Counselling procedures, on the other hand, have nothing whatever to do with the employee’s behaviour in the workplace.
Poor work performance, other than being caused by ill health or injury, is seldom the fault of the employee. It is due to some outside influence, usually over which the employee has no direct control.
Counselling procedures apply in cases of poor work performance – a failure by the employee to reach the employer’s required standards of quality and quantity. This has nothing to do with the employee’s behaviour at work.
An employee can be an absolute star performer in terms of productivity, exceeding all expectations in terms of quantity and quality of output. The same employee can, at the same time, be a total disaster in terms of observance of company rules and regulations. Conversely, an employee can be an absolute angel in observance of company rules and regulations, but be a complete failure in terms of job efficiency.
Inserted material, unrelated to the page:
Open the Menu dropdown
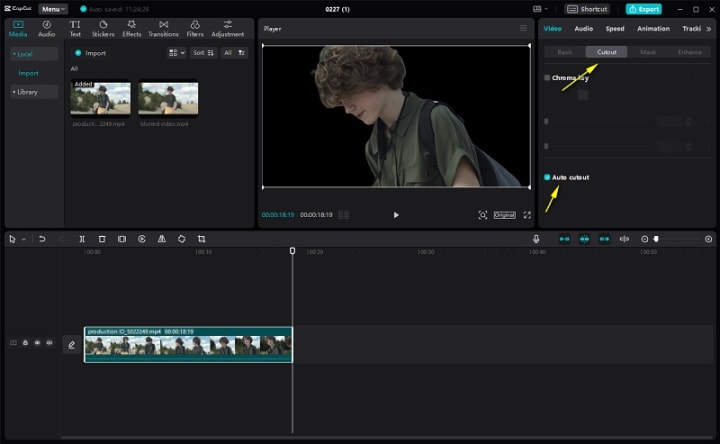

Thus while disciplinary procedures are concerned with the employee’s behaviour at work, the poor performance procedures are concerned with how the employee does the job. Thus there are vastly different procedures for addressing the differing problems.
The procedures for addressing poor work performance seems to present the biggest headache for employers – we receive enquiries where employers report that they have been counselling the employee for a year or even longer, without improvement – and by this time the employer is desperate.
The process really is quite simple. Evaluation – to establish those areas where the required work performance standards are not being met, followed by counselling to establish what factors are preventing the employee from reaching the required standards, followed by guidance on how best to address those factors, and including training if required.
A certain reasonable time period is allowed for the employee to then reach the required standards, and should that not be achieved, a further session will follow whereby the issues are again discussed and a final time period is agreed upon for improvement. Should success still not be achieved, then a final meeting will probably result in dismissal.
There is no reason whatsoever for counselling, etc. to continue for longer than 2 or 3 months at the outside. Certainly, a period of 12 months or longer is far too long.
The above does not apply in instances where the poor performance is caused by ill health or injury – in such cases, the process is different, but the common factor is that both processes may culminate in dismissal.
Employers need to be aware that there is no requirement in any legislation compelling employers to employ people who are simply not capable, for whatever reason, of reaching and maintaining the employer’s required standards of work performance.
Employers must ensure that the problem is correctly identified, and that correct procedures are applied. To apply disciplinary procedures in cases of poor work performance, and finally dismiss the employee, is a sure road to disaster, which is almost certain to result in the CCMA ordering reinstatement of the employee.